• _Instruction_: Reproduce each of the following entries word for word, line by line, with nothing changed.

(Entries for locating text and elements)
BEGIN
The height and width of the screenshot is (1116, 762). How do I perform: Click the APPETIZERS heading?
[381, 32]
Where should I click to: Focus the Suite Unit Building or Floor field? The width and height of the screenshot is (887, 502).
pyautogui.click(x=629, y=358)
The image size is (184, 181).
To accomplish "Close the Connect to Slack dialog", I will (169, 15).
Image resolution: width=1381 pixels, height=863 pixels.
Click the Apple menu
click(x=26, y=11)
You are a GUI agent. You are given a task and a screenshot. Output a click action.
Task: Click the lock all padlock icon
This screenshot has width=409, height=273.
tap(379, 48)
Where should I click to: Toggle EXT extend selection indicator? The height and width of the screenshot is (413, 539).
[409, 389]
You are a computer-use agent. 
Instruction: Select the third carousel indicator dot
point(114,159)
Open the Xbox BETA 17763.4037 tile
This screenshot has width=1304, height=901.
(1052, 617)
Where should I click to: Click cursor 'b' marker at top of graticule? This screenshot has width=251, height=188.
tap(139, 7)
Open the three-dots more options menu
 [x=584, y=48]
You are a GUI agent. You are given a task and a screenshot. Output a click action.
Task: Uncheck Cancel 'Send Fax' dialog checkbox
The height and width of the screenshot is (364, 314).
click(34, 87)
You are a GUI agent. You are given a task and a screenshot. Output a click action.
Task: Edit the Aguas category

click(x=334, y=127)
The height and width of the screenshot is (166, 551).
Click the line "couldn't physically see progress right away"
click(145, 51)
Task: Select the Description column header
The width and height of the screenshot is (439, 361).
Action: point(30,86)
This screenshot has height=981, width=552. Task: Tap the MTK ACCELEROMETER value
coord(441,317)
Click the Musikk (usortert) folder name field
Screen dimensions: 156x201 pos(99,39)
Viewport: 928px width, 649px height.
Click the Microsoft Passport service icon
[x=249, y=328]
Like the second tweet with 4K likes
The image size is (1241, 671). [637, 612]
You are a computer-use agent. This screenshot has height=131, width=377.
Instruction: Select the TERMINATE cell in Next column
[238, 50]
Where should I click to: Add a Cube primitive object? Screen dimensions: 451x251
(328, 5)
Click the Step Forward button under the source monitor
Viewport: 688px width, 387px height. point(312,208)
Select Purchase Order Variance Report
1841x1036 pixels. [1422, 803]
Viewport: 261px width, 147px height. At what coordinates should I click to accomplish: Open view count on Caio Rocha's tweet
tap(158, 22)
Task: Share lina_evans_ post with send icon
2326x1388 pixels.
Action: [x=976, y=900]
END
• _The completed task_:
The height and width of the screenshot is (1116, 762). How do I perform: Click the APPETIZERS heading?
[381, 32]
Where should I click to: Focus the Suite Unit Building or Floor field? The width and height of the screenshot is (887, 502).
pyautogui.click(x=629, y=358)
The image size is (184, 181).
To accomplish "Close the Connect to Slack dialog", I will (169, 15).
Image resolution: width=1381 pixels, height=863 pixels.
Click the Apple menu
click(x=26, y=11)
You are a GUI agent. You are given a task and a screenshot. Output a click action.
Task: Click the lock all padlock icon
This screenshot has width=409, height=273.
tap(379, 48)
Where should I click to: Toggle EXT extend selection indicator? The height and width of the screenshot is (413, 539).
[409, 389]
You are a computer-use agent. 
Instruction: Select the third carousel indicator dot
point(114,159)
Open the Xbox BETA 17763.4037 tile
This screenshot has width=1304, height=901.
(1052, 617)
Where should I click to: Click cursor 'b' marker at top of graticule? This screenshot has width=251, height=188.
tap(139, 7)
Open the three-dots more options menu
 [x=584, y=48]
You are a GUI agent. You are given a task and a screenshot. Output a click action.
Task: Uncheck Cancel 'Send Fax' dialog checkbox
The height and width of the screenshot is (364, 314).
click(34, 87)
You are a GUI agent. You are given a task and a screenshot. Output a click action.
Task: Edit the Aguas category

click(x=334, y=127)
The height and width of the screenshot is (166, 551).
Click the line "couldn't physically see progress right away"
click(145, 51)
Task: Select the Description column header
The width and height of the screenshot is (439, 361).
Action: point(30,86)
This screenshot has height=981, width=552. Task: Tap the MTK ACCELEROMETER value
coord(441,317)
Click the Musikk (usortert) folder name field
Screen dimensions: 156x201 pos(99,39)
Viewport: 928px width, 649px height.
Click the Microsoft Passport service icon
[x=249, y=328]
Like the second tweet with 4K likes
The image size is (1241, 671). [637, 612]
You are a computer-use agent. This screenshot has height=131, width=377.
Instruction: Select the TERMINATE cell in Next column
[238, 50]
Where should I click to: Add a Cube primitive object? Screen dimensions: 451x251
(328, 5)
Click the Step Forward button under the source monitor
Viewport: 688px width, 387px height. point(312,208)
Select Purchase Order Variance Report
1841x1036 pixels. [1422, 803]
Viewport: 261px width, 147px height. At what coordinates should I click to accomplish: Open view count on Caio Rocha's tweet
tap(158, 22)
Task: Share lina_evans_ post with send icon
2326x1388 pixels.
Action: [x=976, y=900]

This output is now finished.